Mistress Monique lives in and uses almost the whole house.

Tania occupies a small room in the basement, that typical London arrangement with windows that look into a cavity that lies before the house. The deep hole that is bridged by the pathway to the front door.

That room is the only one that is always locked.

Tania likes her privacy and she is the boss of her own space.

Otherwise I have to clean the whole house. Craig does his bit but he has his hands full with the jobs that Mistress Monique dishes out at the start of the day.

I start at the top and work my way down to the basement. I dust, vacuum and polish all morning long. When that is finished I attend to all those little tasks that Mistress Monique needs doing.

Mistress Monique is strict, there’s no doubt about it. She keeps an eye on everything and makes sure that we do our allotted tasks to a standard that she expects.

She chose a nice little uniform for me, a short red taffeta and lace dress with all white trimmings. My outfit is just a little on the daring side. Craig gets the butler’s outfit because he is often seen by the callers to the house.

So, what, you ask made me do it?

I mean, to go from successful business woman with all the affairs that she could handle to become the domestic servant in a house of ill-repute?

It’s simple really.

I discovered that when Mistress Monique asked, I just had to obey. I know that sounds crazy, but she had filled me with herself. Mistress Monique had poured herself into me and I just had to be near her all the time. This was the only way.

Call it love if you will.

It isn’t love really. It’s more obsession than love and affection. Sort of worship I suppose. Ever since I let Mistress Monique put the cuffs on me, that first visit, I was drawn and I suppose that it was just a matter of time before Mistress Monique told me to serve her.

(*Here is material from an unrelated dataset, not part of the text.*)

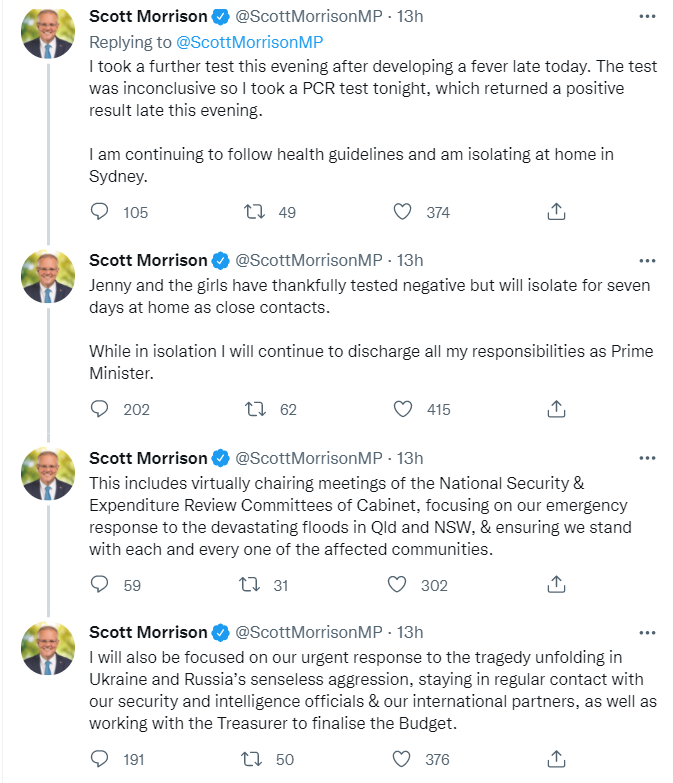Open the 13h timestamp of first tweet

The short months before were like a false dawn. It seemed that I was becoming stronger and more in control of my life but the truth of it was that Mistress Monique was grooming me for her use.

*****

My morning starts at six in the morning with preparation for that day’s work. I have a shower and clean myself. Mistress Monique insists on cleanliness for myself and Craig.

“You never know when I might need to offer or sell you or your husband to a client. Or perhaps as a favour to a dear friend so you must be ready at all times,” she said as she led me through the routine the first time.

She was right.

We have earned her a fortune!

So in the shower I primp and preen and make sure that I am presentable should I have to serve. The next thing is to dress. This does not take long because Mistress Monique has decided that I should just wear the short dress and shoes and that no other clothes are needed.

It did seem strange at first, being accessible all the time but Mistress Monique likes to make sure that her guests can use her maid with the minimum of fuss.

When all the preparation is done I have to make sure that breakfast is presented at exactly eight in the morning. A tray is left with coffee and hot croissants for Tania and I am actually allowed to serve Mistress Monique personally.

Sometimes she is alone in bed and tries to coax me in between the covers with words of affection. When she does it is the highlight of the day because she is so open-handed with her orders.

She guides my body to gratify hers and I am fulfilled.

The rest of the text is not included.